Report to users
William W. Gould (President, StataCorp)
[minutes by Stephen P. Jenkins]
- Stata is about open development
Bill Gould began with an exposition of the philosophy behind Stata.
His opening remark was: "When Stata is 100% ado-files, then StataCorp can give
up and go home". In Stata 7, 82% of all Stata commands are defined by
ado-files; in Stata 6 the figure was 79%.
Stata is about open development with users on almost-as-near status as
developers.
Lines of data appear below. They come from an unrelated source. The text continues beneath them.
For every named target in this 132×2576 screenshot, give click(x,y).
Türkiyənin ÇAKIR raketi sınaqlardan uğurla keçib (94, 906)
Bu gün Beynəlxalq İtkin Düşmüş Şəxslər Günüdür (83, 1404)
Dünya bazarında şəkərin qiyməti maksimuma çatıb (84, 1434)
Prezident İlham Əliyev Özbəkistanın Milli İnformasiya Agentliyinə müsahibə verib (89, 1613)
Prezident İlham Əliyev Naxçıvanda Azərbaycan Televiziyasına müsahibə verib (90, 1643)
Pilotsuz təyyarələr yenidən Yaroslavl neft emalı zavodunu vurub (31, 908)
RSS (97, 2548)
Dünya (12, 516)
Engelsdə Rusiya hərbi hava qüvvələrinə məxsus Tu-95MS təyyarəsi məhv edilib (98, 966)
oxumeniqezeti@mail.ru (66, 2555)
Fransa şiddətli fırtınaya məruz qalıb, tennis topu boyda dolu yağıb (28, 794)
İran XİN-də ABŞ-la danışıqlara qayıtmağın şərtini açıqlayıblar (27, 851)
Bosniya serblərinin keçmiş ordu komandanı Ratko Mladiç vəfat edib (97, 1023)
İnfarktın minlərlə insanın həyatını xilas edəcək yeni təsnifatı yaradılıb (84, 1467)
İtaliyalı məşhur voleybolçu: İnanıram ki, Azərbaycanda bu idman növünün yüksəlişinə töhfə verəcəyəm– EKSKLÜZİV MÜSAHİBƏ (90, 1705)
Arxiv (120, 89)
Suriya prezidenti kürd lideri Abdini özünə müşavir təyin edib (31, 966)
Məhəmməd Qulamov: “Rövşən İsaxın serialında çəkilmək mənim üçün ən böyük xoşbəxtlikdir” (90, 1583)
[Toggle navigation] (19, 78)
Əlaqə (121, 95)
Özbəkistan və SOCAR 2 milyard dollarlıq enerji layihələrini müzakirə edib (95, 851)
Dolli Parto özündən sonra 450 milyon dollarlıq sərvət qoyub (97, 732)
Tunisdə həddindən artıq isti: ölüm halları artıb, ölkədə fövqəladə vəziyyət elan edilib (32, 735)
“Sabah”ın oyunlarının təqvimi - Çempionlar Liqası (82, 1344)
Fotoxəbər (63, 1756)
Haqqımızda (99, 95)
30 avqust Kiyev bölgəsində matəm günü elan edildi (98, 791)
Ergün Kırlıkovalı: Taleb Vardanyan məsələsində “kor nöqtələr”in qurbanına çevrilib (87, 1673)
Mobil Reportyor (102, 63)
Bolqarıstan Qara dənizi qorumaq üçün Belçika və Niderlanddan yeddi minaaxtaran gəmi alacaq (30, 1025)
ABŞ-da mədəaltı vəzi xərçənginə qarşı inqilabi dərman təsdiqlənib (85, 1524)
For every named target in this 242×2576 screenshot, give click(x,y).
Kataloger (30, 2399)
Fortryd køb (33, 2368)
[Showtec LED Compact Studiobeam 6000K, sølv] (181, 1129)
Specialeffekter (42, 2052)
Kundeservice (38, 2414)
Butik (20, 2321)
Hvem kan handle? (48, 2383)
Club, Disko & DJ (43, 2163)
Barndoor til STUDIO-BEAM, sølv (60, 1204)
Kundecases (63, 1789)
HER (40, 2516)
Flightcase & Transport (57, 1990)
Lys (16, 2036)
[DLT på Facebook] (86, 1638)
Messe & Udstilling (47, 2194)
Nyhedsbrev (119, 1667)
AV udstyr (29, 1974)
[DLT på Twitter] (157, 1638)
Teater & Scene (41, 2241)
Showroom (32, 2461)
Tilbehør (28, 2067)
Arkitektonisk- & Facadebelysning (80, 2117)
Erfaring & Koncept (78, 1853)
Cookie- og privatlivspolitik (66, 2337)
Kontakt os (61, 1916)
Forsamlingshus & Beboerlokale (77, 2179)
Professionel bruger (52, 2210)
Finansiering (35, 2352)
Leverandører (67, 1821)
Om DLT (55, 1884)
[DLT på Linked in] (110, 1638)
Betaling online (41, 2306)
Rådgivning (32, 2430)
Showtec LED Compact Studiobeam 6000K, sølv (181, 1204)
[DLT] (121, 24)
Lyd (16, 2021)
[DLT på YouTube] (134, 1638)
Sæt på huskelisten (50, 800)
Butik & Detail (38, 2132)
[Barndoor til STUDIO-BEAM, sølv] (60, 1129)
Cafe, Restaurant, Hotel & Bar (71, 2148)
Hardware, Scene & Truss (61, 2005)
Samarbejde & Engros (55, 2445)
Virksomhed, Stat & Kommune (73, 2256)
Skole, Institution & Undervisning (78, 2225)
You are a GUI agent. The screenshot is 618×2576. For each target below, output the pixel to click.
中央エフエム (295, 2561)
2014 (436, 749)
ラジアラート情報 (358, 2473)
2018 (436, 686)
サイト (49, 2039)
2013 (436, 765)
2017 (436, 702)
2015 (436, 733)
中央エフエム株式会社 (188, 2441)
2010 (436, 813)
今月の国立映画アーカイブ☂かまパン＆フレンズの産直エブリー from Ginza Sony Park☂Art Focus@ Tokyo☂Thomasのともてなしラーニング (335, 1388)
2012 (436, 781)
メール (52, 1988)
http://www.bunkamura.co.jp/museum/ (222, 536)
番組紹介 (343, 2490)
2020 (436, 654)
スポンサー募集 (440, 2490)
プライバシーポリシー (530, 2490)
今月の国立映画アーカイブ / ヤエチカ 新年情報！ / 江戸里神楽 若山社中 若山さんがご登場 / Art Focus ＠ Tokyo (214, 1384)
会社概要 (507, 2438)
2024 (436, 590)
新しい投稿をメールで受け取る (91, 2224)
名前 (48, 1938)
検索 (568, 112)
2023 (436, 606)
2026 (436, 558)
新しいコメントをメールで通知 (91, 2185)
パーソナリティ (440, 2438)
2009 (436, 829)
This is reflected in
- design of the software
- an open language
- same for StataCorp and users
- StataCorp must develop the language
- backwards compatibility essential or else users won't invest in adding new features
- documentation
- must document programming tools well
- distribution (historically the STB; increasingly the Net)
- important that distribution does not require approval of StataCorp or
users' innovation might be curtailed, hence STB was made mostly
independent of StataCorp
- Statalist developed (all by itself) and a very popular medium for
exchanging programs
- STB sales have not kept up with Stata sales
- net commands added to Stata
- carefully designed so that user sites could exist without StataCorp
approval
- search facility needed; currently provided by StataCorp, but if you look
at the innards of net search (webseek in Stata 6), you'll
find that the net search engine can specify any provider
- update carefully separated from net so that users don't
confuse StataCorp contributions (supported, with lots of certification)
from others
- SSC–IDEAS (Boston software archive) invented itself and has been very
successful
- the overall result that there are likely to be changes in the STB; more
details shortly.
- The evolution of Stata, version 6 to 7
During the life of Stata 6 (January 1999 – December 2000), there were 63
ado-file updates, i.e., one every 11 days on average; 4.7% of source code
lines were added; and 7.7% lines of ado code. Certification scripts also
increased (do-file lines up 37%).
Various other statistics were also shown.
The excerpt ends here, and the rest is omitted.